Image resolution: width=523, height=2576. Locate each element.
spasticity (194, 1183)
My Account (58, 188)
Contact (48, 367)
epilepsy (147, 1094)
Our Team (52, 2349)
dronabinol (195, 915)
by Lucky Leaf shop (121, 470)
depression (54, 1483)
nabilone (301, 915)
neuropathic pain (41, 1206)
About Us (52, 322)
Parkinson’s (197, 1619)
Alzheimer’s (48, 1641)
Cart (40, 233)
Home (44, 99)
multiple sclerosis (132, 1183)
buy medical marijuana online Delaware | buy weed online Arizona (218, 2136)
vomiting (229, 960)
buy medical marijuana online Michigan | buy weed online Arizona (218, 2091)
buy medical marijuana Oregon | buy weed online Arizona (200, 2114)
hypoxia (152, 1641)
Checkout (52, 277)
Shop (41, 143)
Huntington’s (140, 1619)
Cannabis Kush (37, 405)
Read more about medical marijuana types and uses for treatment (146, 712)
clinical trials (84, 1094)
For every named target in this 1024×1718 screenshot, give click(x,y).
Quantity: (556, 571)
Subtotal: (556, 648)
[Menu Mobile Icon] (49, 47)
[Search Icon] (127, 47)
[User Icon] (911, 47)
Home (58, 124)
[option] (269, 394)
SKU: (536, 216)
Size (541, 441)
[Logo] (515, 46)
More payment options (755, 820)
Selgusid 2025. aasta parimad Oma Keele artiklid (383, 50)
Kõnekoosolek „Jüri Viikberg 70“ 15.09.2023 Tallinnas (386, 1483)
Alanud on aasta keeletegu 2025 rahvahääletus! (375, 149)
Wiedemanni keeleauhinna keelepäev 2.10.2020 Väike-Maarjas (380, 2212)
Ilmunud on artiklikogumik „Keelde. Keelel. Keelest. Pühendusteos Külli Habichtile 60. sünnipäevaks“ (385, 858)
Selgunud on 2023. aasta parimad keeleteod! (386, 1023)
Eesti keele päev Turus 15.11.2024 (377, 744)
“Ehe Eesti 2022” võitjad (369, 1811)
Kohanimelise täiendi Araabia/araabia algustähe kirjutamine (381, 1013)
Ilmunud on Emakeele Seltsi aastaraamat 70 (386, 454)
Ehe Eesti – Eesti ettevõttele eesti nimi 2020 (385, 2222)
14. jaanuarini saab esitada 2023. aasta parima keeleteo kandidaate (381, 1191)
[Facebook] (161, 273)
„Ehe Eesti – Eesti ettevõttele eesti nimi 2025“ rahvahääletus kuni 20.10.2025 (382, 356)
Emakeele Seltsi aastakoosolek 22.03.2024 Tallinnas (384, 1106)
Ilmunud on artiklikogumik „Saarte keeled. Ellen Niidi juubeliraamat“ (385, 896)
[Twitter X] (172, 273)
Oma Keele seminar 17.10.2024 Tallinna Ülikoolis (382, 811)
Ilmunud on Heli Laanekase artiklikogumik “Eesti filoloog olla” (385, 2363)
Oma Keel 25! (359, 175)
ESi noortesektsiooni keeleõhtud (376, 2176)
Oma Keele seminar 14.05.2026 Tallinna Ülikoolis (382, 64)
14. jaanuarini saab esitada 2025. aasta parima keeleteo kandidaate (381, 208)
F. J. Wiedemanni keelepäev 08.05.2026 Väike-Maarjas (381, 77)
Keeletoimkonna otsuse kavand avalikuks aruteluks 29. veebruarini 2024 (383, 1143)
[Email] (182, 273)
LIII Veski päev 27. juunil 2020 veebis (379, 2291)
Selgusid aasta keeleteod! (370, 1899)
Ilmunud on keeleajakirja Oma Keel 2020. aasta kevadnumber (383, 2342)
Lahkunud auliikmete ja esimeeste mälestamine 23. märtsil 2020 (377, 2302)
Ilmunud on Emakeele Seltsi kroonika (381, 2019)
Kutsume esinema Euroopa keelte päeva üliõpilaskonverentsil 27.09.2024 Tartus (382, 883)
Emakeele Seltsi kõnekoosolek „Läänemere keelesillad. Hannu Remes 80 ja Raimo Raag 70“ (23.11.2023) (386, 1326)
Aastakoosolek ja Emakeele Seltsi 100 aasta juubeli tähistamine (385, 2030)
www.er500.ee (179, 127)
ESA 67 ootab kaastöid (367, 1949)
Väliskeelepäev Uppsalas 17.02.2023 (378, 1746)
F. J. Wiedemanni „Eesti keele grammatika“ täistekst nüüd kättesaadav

**Goal of the exercise:** Each line above that carries the string "Icon" has to be returned.

**Exercise response:**
[Menu Mobile Icon] (49, 47)
[Search Icon] (127, 47)
[User Icon] (911, 47)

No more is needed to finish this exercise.